Ticker du 3 mars 20236

d'Lëtzebuerger Land vom 03.03.2023

« Une consolidation progressive »

Le ministère des Classes moyennes a présenté ce jeudi son premier « Retail Report ». Basé sur le cadastre du commerce, établi entre 2019 et septembre 2022 par « une entreprise renommée de recherche en commerce » (tellement renommée qu’elle n’est pas nommée). On peut y apercevoir les effets de la crise sanitaire. Ainsi, les magasins de bricolage ont connu une envolée de 22 pour cent, la population étant confinée chez elle. (Les parfumeries ont au contraire accusé un recul de moins six pour cent.) Cela paraît incroyable, mais les centres commerciaux continuent de croître, avec une augmentation de dix pour cent des surfaces de vente, et ceci trois ans après l’ouverture de la Cloche d’or. Au même moment, les centres-villes constatent une baisse du nombre de commerces (-2,7%), ou, pour reprendre la terminologie officielle (et vaguement lénifiante) : « Une consolidation progressive ». On apprend dans le rapport que les centres villes connaissent actuellement un taux de vacance de 13,5 pour cent (donc presque un magasin sur sept). bt

Space business

Les affaires tournent, mais pas assez pour les Bourses. L’opérateur de satellite SES a annoncé lundi une augmentation de neuf pour cent de son chiffre d’affaires en 2022 par rapport à 2021, à presque deux milliards d’euros. Mais les prévisions 2023, autour du même montant et en-dessous des anticipations de l’entreprise, déçoivent les investisseurs. Les marchés ont sanctionné le titre avec une chute de huit pour cent lundi et dix pour cent sur la semaine. pso

Star war

Les États-Unis et le Luxembourg s’engagent dans l’échange de données via l’espace grâce aux satellites de pointe opérés par SES. Le ministre de la Défense, François Bausch (Déi Gréng), a annoncé jeudi dernier investir pas loin de 200 millions d’euros sur les dix prochaines années pour exploiter les capacités de communication satellite de la constellation O3b mPower que l’opérateur de Betzdorf est en train d’envoyer dans l’espace. Deux satellites ont été mis en orbite en décembre dernier. Quatre autres le seront au cours du premier semestre de cette année. Au total, onze satellites « d’une technologie de pointe unique », selon les termes du ministère, permettront la mise en place d’un réseau souverain et sécurisé. « La capacité de communication acquise par la direction de la Défense auprès de SES, sera garantie et pourra être partagée avec d’autres clients ou partenaires approuvés par la Défense », précisent les services du ministre vert kaki.

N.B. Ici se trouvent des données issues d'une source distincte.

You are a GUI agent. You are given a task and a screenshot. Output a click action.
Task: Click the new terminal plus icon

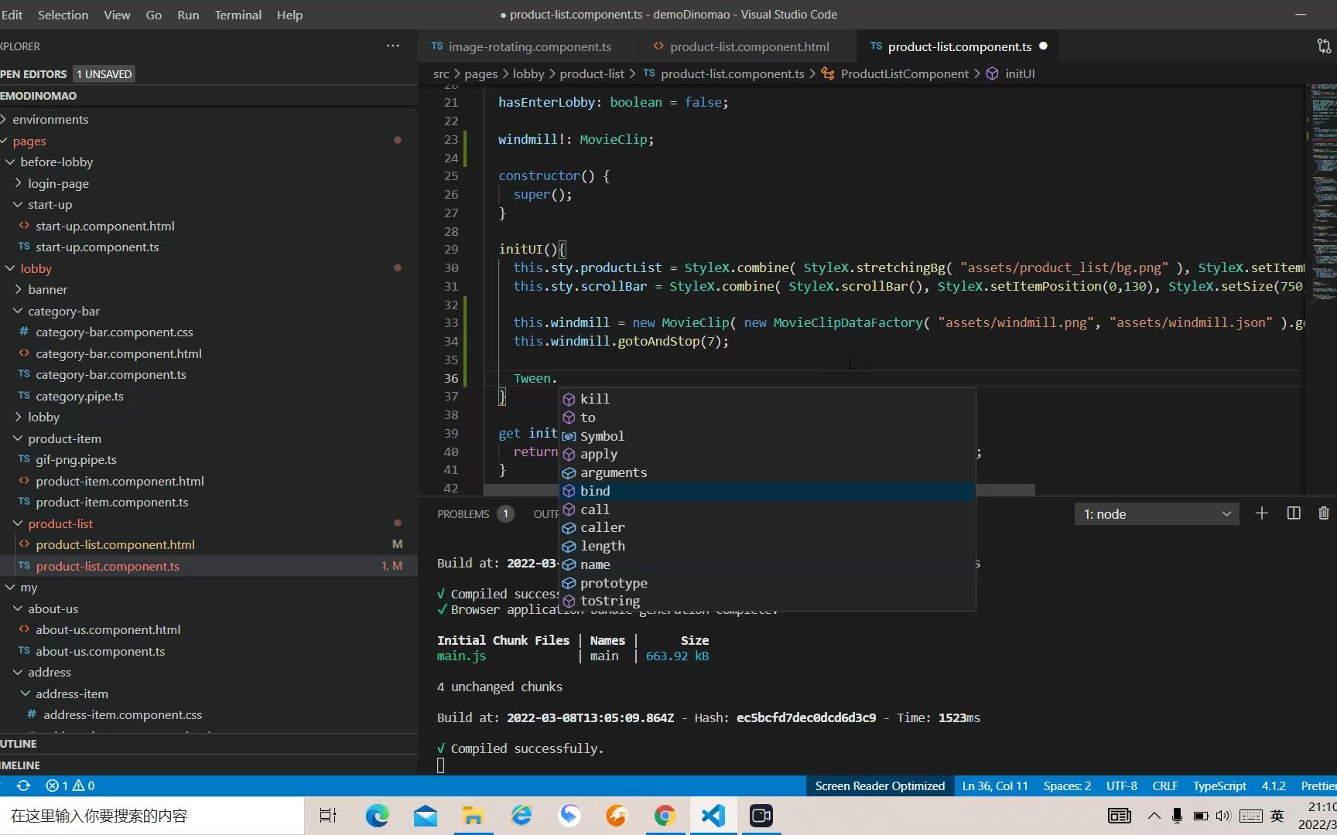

Le gouvernement s’engage résolument dans sa stratégie spatiale définie l’an passé (avec un volet observation de la Terre, un volet connaissance de l’espace et, donc, un autre volet communication) en marge de la guerre en Ukraine, dans le cadre de son appartenance à l’Otan, conformément à l’objectif d’un effort de défense équivalent à un pour cent du PIB pour 2028 et en tenant compte du fait que l’espace est devenu « un enjeu de sécurité nationale ». De sécurité internationale aussi puisque le ministère agit avec pour ligne directrice de coopérer avec « les pays partageant les mêmes valeurs ».

Le partenariat noué avec les États-Unis (qui dépenseront la même somme auprès de SES), nommé Medium Earth Orbit Global Services (ou MGS) vise l’exploitation de la constellation O3b mPower pour répondre à des besoins de défense des États avec « flexibilité, couverture globale, faible latence ». Le recours aux nouveaux satellites sera opéré en complément des services offerts par GovSat 1, mis en orbite en 2018, et géré par la société LuxGovSat. La joint Venture du gouvernement et de SES cumule les pertes pour ces premières années d’exercice, mais Ferdinand Kayser (conseiller stratégique du CEO Steve Collar) assure que le revenu commercial s’étoffe après un démarrage des activités « plus lent que prévu », avec notamment la signature de nouveaux contrats avec des pays européens. La guerre servirait les affaires ? Cinquante pour cent des revenus « Networks » (données) du groupe proviennent de l’activité gouvernementale, contre un quart via les opérateurs téléphoniques et un autre quart pour la « mobilité » (avionneurs et croisiéristes).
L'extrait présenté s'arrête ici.